We modify the judgment of the district court regarding (a) distributions from
the Trustees to Patricia and the government and (b) recovery by the Trustees of
their attorneys’ fees, as follows:
1. After deductions for costs of those proceedings, all remaining funds held
34
in the registry of the district court representing distributions of income from
Stephen’s one-eighth income interest in the Credit Shelter Trust are to be delivered
to Patricia and credited to satisfaction of her alimony judgments against Stephen.
2. Until Patricia’s alimony judgments are satisfied, the Trustees shall pay
directly to Patricia, her successors and assigns, all distributable net trust income
allocable to Stephen’s income interest in the Credit Shelter Trust, at least once per
calendar year.
3. After Stephen becomes entitled to receive income distributions from the
Marital Deduction Trust, the Trustees shall pay directly to Patricia, her successors
and assigns, all distributable net trust income allocable to Stephen’s income interest
in said Trust, at least once per calendar year, until her alimony judgments are paid
in full.
4. If, during the continuation of the Credit Shelter Trust, Patricia’s alimony
judgments should be satisfied, the Trustees shall pay to the government such
distributable net trust income as would have been paid to Patricia, at least once per
calendar year, until its tax lien is paid in full.

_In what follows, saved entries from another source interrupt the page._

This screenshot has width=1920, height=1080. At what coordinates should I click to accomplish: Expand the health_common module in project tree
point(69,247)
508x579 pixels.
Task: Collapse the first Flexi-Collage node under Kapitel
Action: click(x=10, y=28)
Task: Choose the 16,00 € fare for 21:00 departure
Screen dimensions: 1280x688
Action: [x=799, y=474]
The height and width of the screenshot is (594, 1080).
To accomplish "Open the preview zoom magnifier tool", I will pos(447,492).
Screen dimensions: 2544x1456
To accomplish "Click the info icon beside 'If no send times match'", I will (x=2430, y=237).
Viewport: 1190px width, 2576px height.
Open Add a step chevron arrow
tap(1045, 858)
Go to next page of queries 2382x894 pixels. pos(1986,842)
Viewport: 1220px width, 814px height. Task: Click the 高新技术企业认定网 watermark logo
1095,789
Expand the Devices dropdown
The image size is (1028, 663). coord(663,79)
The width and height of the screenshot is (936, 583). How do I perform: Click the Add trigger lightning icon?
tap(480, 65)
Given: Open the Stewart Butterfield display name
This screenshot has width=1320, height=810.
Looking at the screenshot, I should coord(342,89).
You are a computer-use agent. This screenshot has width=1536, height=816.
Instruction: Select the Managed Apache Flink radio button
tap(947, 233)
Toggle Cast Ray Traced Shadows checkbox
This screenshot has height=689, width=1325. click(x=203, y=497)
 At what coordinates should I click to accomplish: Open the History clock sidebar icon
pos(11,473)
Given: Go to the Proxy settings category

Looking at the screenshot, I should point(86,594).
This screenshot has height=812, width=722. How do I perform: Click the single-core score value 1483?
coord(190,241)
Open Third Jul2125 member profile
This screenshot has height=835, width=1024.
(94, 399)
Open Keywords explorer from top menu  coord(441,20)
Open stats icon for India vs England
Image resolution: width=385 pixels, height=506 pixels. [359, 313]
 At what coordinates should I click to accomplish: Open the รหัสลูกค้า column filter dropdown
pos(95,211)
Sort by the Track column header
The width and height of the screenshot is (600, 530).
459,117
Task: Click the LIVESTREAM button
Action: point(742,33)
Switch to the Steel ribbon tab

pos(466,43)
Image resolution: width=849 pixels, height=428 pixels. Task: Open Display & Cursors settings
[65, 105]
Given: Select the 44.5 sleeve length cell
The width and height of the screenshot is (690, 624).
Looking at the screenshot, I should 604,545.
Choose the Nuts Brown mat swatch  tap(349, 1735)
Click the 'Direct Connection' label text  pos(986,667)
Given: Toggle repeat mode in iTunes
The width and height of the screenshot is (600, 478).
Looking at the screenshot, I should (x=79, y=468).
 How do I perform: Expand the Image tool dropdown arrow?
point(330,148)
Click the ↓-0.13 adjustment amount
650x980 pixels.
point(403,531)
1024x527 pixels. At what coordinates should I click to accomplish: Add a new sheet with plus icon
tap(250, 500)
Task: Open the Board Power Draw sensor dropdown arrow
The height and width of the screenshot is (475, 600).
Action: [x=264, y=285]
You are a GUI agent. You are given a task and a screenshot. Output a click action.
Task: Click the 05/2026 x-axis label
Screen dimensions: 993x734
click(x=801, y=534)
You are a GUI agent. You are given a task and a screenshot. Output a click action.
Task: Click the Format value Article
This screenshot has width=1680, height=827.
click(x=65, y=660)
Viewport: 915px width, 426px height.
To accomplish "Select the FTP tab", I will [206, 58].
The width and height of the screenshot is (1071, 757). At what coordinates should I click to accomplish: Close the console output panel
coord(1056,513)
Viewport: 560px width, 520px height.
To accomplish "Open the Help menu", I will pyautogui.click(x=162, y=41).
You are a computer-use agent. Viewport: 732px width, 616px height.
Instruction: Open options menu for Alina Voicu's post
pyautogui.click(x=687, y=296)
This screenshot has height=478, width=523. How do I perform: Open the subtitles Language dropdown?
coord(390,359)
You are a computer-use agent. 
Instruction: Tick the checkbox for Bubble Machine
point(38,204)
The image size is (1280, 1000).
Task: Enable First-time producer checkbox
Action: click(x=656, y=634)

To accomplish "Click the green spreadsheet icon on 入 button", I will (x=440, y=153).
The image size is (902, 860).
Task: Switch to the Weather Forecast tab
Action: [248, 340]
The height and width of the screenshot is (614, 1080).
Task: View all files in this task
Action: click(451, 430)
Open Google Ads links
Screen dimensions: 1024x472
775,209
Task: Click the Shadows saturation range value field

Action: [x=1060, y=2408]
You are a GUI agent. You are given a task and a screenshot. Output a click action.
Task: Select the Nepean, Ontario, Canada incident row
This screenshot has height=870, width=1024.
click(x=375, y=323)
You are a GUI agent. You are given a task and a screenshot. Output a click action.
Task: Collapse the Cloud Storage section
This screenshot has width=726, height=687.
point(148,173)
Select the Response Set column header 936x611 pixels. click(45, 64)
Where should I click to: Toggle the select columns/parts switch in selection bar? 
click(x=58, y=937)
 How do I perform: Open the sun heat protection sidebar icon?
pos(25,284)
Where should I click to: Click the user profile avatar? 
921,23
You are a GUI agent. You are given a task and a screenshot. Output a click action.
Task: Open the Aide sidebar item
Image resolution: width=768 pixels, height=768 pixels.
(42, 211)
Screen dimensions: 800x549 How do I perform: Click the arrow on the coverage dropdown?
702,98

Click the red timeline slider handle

5. During the continuation of the Marital Deduction Trust following the
demise of Nathalie, all distributable net trust income allocable to Stephen and not
payable to Patricia under the foregoing provisions shall be paid to the government
35
until its tax lien is paid in full.
6. If, at Stephen’s death, Patricia’s alimony judgments shall not have been
paid in full, the Trustees shall pay directly to Patricia, her successors and assigns,
any remaining interest of Stephen in the principal of the Credit Shelter Trust;
provided, however, that if Patricia’s alimony judgment shall have been satisfied,
then the Trustees shall pay directly to the government Stephen’s remaining interest
in the principal of that subtrust, until the government’s tax lien is paid in full.
7. After the death of the second to die of Nathalie and Stephen, any interest
of Stephen in the Marital Deduction Trust shall be paid first to Patricia, her
successors and assigns, until her alimony judgments are paid in full; and then to the
government until its tax lien is satisfied.
8. Anything in the foregoing to the contrary notwithstanding, the Trustees
are authorized to recover the attorney’s fees they have incurred in connection with
the instant litigation, including this appeal, first from Stephen’s principal interest
in the Credit Shelter Trust, then, if necessary, from remaining principal of the
Credit Shelter Trust, and finally, if still necessary, from the Marital Deduction
Trust; in such amounts and at such time or times as the Trustees in their sole
discretion deem appropriate.
MODIFIED IN PART and, as modified, AFFIRMED.